Water is added to 13 mass % of a high fructose corn syrup, 0.3 mass % of citric acid, 0.03 mass % of ascorbic acid, 0.02 mass % of sodium citrate, 0.1 mass % of a flavor (lime flavor), 0.5 mass % of calcium carbonate and 1.2 mass % of glucose 1-phosphate sodium salt to dissolve the latter in the former and the resulting solution is adjusted to pH 3.5, whereby 5 liter of a solution is obtained.
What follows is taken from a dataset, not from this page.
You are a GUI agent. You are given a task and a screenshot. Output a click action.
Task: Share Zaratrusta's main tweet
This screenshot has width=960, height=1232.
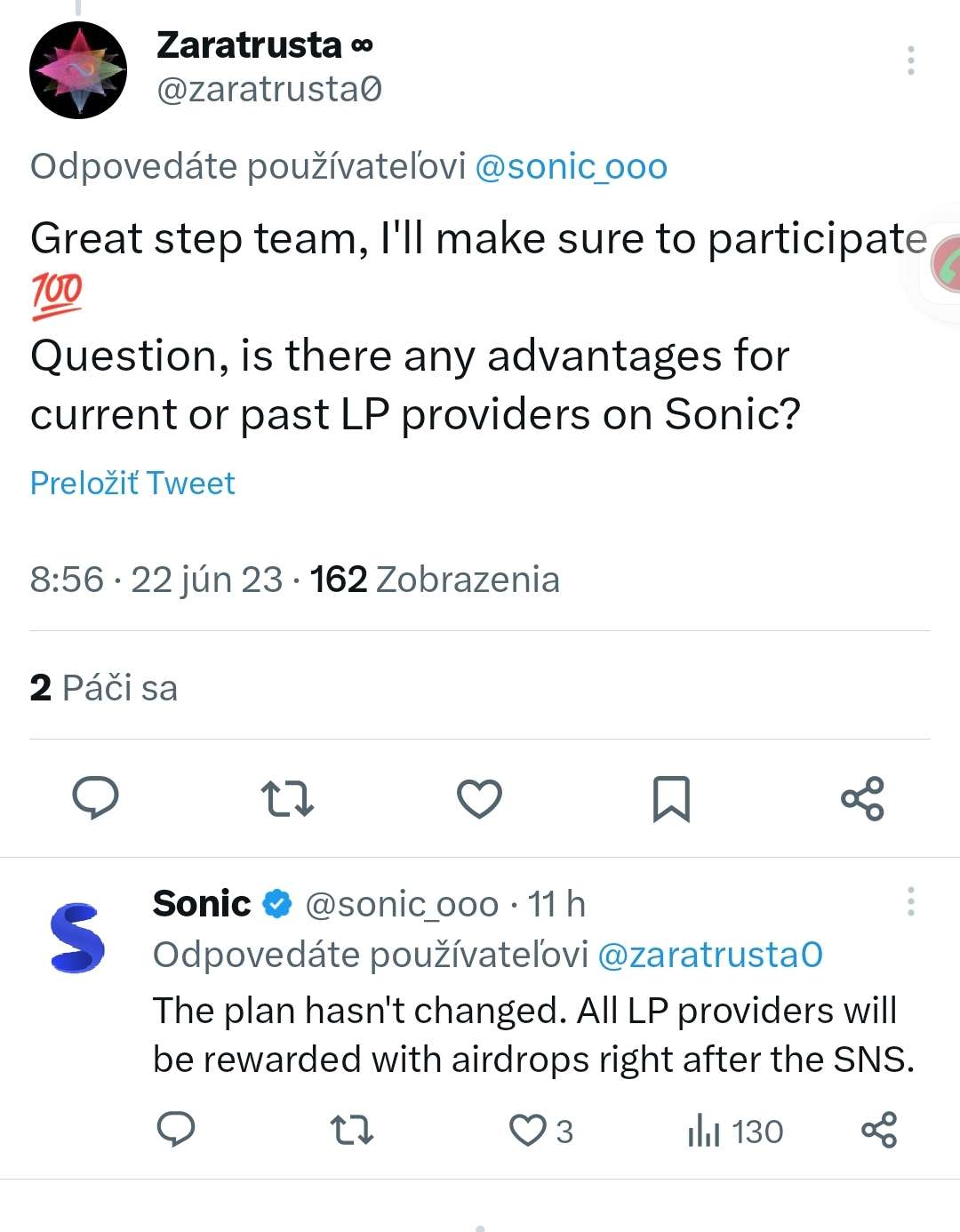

A soft drink with good flavor and taste can be obtained by dispensing the solution in a 100 mL glass bottle, and then sterilizing it in a conventional manner.

Example 9

Water

Bottled water can be obtained by dissolving 30 g of glucose 1-phosphate sodium salt in 5 kg of commercially available mineral water, filtering the resulting solution, filling a 200 mL can bottle therewith and then sterilizing it in a conventional manner.

Example 10

Tea Drink

Oolong tea with good flavor and taste can be obtained by preparing 5 kg of a tea extract from 50 g of oolong tea leaves, adding 20 g of glucose 1-phosphate sodium salt and 1 g of sodium ascorbate to the extract to dissolve the former in the latter, adjusting the pH of the resulting solution to 5.5 with sodium bicarbonate, packing the mixture in a 350 mL can, and sterilizing it in a conventional manner.

Example 11

Coffee Drink

A coffee drink with good flavor and taste can be obtained by preparing 4 kg of a coffee extract from 250 g of roasted coffee beans (Mocha and Columbia), adding 200 g of sucrose and 500 g of milk to the extract, adding 30 g of glucose 1-phosphate sodium salt to the mixture to dissolve the former in the latter, adjusting the total quantity and pH of the solution to 5 kg and pH 6 with water and sodium bicarbonate, respectively, packing 200 mL of the solution in a can and sterilizing it in a conventional manner.

Example 12

Vegetable-containing Mix Juice

A vegetable-containing mix juice can be obtained by adding 12 g of glucose 1-phosphate sodium salt to 2 kg of a commercially available mix juice to dissolve the former in the latter, packing 200 mL of the resulting solution in a can, and sterilizing it in a conventional manner.

Example 13

Ice Cream

Ice cream with good flavor and taste can be obtained by adding 60 g of sucrose, 30 g of glucose 1-phosphate sodium salt and an adequate amount of flavor to 2 kg of milk, stirring the resulting mixture while cooling until smooth and creamy, dividing the cream into 20 portions, and then cooling them further.

Example 14

Flour Product (Cupcake)

A cupcake with good flavor and taste can be obtained by making a dough from 100 g of all-purpose flour, 100 g of a hen egg, 100 g of sugar, 35 g of shortening, 35 g of margarine, 2.5 g of baking powder, 6 g of a liquor, 15 g of glucose 1-phosphate sodium salt and an adequate amount of water in a manner conventionally employed for a cupcake, dividing the resulting dough and putting them into 10 baking cups, and baking them in a conventional manner.

Example 15

Seasoning (Say Sauce)

Say sauce or low-salt say sauce can be obtained by adding 100 g of glucose 1-phosphate sodium salt to commercially available say sauce or low-salt say sauce to dissolve the former in the latter, sterilizing the solution, and adjusting a daily using amount to 20 g.

Example 16

Health Drink

A health drink with good flavor and taste can be obtained by adding 800 mg of taurine, 11000 mg of sucrose, 50 mg of caramel, 30 mg of sodium benzoate, 5 mg of vitamin B1 nitrate, 20 mg of vitamin B2, 20 mg of vitamin B6, 2000 mg of vitamin C, 100 mg of vitamin E, 20 mg of nicotinic amide, and 1200 mg of glucose 1-phosphate sodium salt to an adequate amount of purified water to dissolve the former in the latter, adjusting the resulting solution to pH 3 with an aqueous phosphoric acid solution, adding purified water to give a total amount of 100 mL, and sterilizing the solution at 80° C. for 30 minutes.